# Solved: How to send a 6Gb file from my pc, to another on the other side of the world.



## mark.assad (Sep 9, 2008)

" to another on the other side of the world. " Might be what my Grandpa might say, we are connected everywhere, i know that, but i couldnt find a better expression 

I want to transfer a file 6gb long over the internet, can anyone suggest a good FREE and fast way to do that ? 
Several possible ways to do that, but the thing is that the receiver's connection is just too slow, so i thought of uploading the file and having the receiver download it, but which service to use ? I know 6gb might be too big, and it can be seperated into different smaller files.
Any other way ? I think ive heard of p2p sharing between pcs, seen several programs like bearshare ... 

I have a little bit of knowledge in this field, but i am just so lost and have no idea how the transfer is gonna take place, therefore any suggestions are appreciated


----------



## hewee (Oct 26, 2001)

Well you can upload it sites like these.
http://host02.pipebytes.com/
http://www.zupload.com/
http://www.speedyshare.com/
http://www3.bigupload.com/
http://www.box.net/lite
http://www.justupit.com/
http://www.mailbigfile.com/
http://www.largefilesasap.com/

But that is a very big file and if they have a slow connection that will take a very long time to down.
I would split the file up.
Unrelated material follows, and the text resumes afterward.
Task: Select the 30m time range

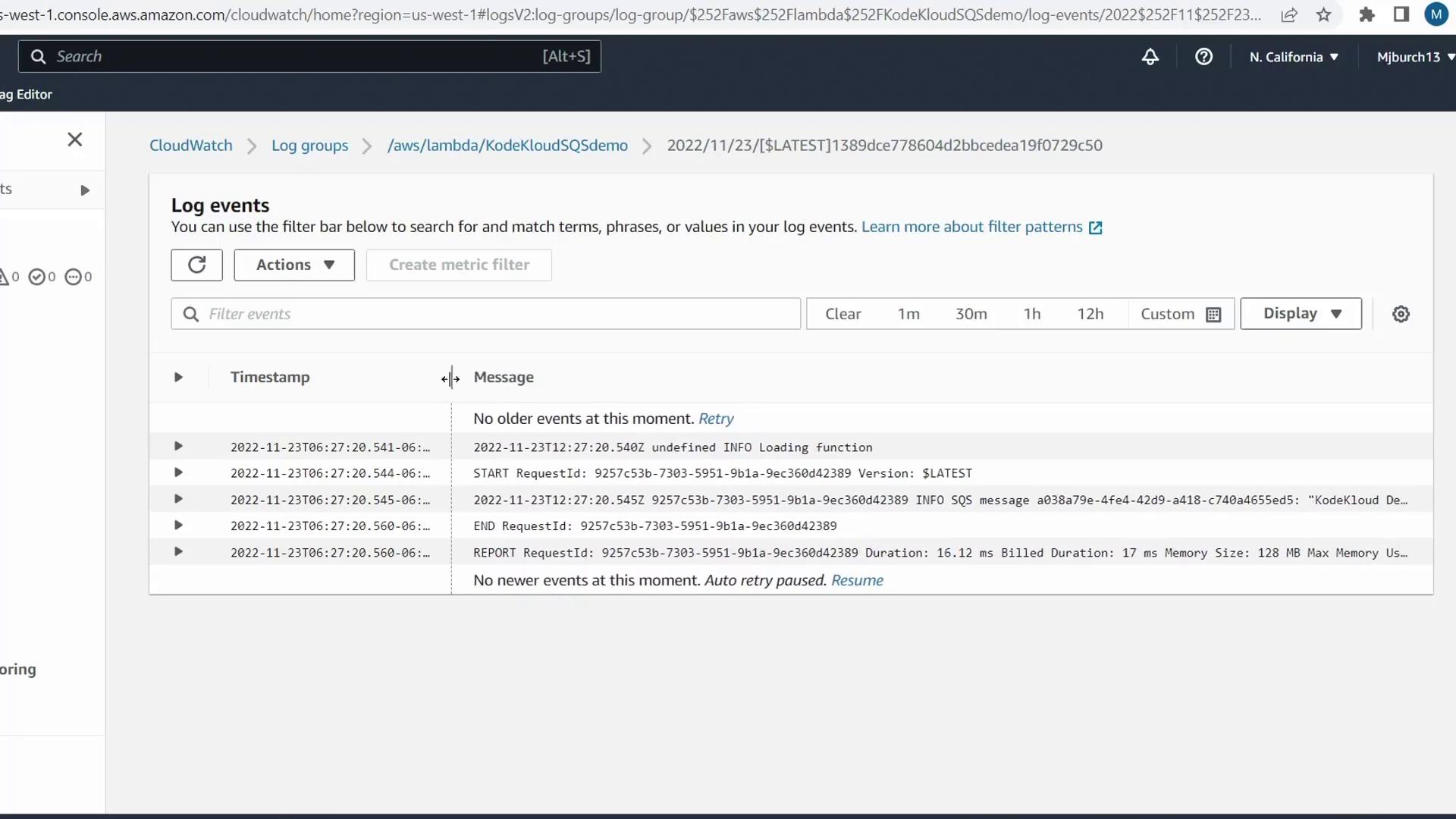Action: click(971, 314)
Stay away from the p2p sharing between pcs and programs like bearshare. 
You can zip it up into more then one zip file with some zip programs. 
You can get Chainsaw too.
http://www.frankenwandern.de/software/chainsaw.html
Then split the file into smaller files and sent them.
That way the other person can down load a little at a time. 
Also if you upload to some of the site listed about then give then the link they can just go there and get the files.
Once they have all the files from you that chainsaw made have them all put into one folder and then click on the batch file and it will put all the files back together again.


----------



## mark.assad (Sep 9, 2008)

hmm yeah that's what i predicted to be the best choice, but do you know any website that would allow me to automatically upload several files at once, instead of having to upload the files created by chainsaw 1 by 1, cause that would take forver .


----------



## mark.assad (Sep 9, 2008)

I discovered www.adrive.com offers 50gb space on the web, + 2gb limit per file which is pretty sweet, its also free ! so i guess this solved it


----------



## hewee (Oct 26, 2001)

http://www.speedyshare.com/ and a couple of the other you can upload more then one at a time. 
Upload more files at once link is right there. I clicked on it 50 times and stopped so that is uploading a lot at once.


----------



## mark.assad (Sep 9, 2008)

yeah but it has a 30 mb limit  that takes up my whole evening to upload em ;P


----------



## hewee (Oct 26, 2001)

But you said "receiver's connection is just too slow" so breaking up the download size would be better for them.
What ever way you do it you got a lot to upload and download. 
Even with cable speeds that's a whole lot.


----------



## fairnooks (Oct 1, 2007)

I wonder if Windows Live FolderShare could handle the task. You'd still have to split the file into less than 2 gig portions and then the question is would FolderShare just tick away at the task until it finished, being able to recover and resume from any disconnects of any sort without starting over or terminating prematurely? I've had to initiate the same upload to ADrive on more than one occasion for files in the few hundred megabyte size range due to loss of connection for whatever reason. I'll be testing FolderShare for 1.2 to 1.8 GB sized files in the near future and hope to have more consistent success.


----------